━━━ TEXTE FOURNI ━━━
# [python] mise à jour et problemes...[resolu]

## BENJI

Bonjour,

Freevo est installé sur mon PC depuis 2 bon mois et j'en apprend l'utilisation.

En voulant le lancer voilà le message qui m'est retourné :

```
ben@ataualpa /usr/lib $ freevo -fs

can't find python version with installed freevo
```

Sous /usr/lib/ j'ai deux répertoires relatif à Python :

python2.4 et python2.5.

Sous python2.4/site-packages je retrouve le dossier freevo ce qui n'est pas le cas sous python2.5/site-packages.

Je déduis donc qu'une de mes mises à jour de mon système concernait python et que depuis freevo ne se lance plus car il se lançait avec la 2.4 et non la 2.5.

Quelle est la méthode la plus propre pour corriger tout ça :

Une copie du dossier freevo de 2.4 vers 2.5 suffit-il ou faut-il autre chose ? Qu'en est-il des fichiers de config dans ce cas ?

Y a t-il une méthode pour ne pas oublier ce détail à la prochaine mise à jour de python ?

Merci pour votre aide !Last edited by BENJI on Thu Aug 21, 2008 10:24 am; edited 1 time in total

----------

## HazeC5

Salut

Je n'utilise pas freevo  ,je ne sais pas si mon aide te sera d'un grand secours !!
━━━ DONNÉES DISPONIBLES ━━━
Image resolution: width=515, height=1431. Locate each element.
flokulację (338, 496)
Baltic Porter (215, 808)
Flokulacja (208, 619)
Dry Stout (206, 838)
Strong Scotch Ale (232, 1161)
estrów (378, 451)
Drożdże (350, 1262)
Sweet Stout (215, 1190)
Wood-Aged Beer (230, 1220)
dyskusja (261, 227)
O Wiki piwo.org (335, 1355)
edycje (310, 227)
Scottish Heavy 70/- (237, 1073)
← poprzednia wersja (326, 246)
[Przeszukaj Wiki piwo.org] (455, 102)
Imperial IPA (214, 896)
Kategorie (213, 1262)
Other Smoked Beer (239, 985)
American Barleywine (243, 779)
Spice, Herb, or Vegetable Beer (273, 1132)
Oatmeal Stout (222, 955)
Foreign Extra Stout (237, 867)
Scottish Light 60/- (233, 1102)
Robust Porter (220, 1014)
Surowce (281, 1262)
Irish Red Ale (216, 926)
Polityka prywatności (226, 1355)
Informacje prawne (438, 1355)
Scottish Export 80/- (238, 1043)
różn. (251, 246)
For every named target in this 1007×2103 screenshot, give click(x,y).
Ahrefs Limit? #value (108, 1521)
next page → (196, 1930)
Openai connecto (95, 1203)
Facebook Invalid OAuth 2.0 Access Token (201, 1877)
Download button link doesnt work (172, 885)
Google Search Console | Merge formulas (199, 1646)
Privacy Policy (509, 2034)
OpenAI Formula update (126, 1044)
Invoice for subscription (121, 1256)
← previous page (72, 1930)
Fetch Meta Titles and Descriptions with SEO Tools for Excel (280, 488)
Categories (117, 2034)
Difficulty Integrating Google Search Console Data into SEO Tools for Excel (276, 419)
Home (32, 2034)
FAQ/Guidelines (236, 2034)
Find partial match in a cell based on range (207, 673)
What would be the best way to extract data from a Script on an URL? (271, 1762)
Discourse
━━━
Reproduisez à l'identique, dans le fil de discussion sur Freevo, tout ce qui va de « Sous /usr/lib/ j'ai » jusqu'à « non la 2.5. » inclus.

#### [RÉPONSE ATTENDUE]
Sous /usr/lib/ j'ai deux répertoires relatif à Python :

python2.4 et python2.5.

Sous python2.4/site-packages je retrouve le dossier freevo ce qui n'est pas le cas sous python2.5/site-packages.

Je déduis donc qu'une de mes mises à jour de mon système concernait python et que depuis freevo ne se lance plus car il se lançait avec la 2.4 et non la 2.5.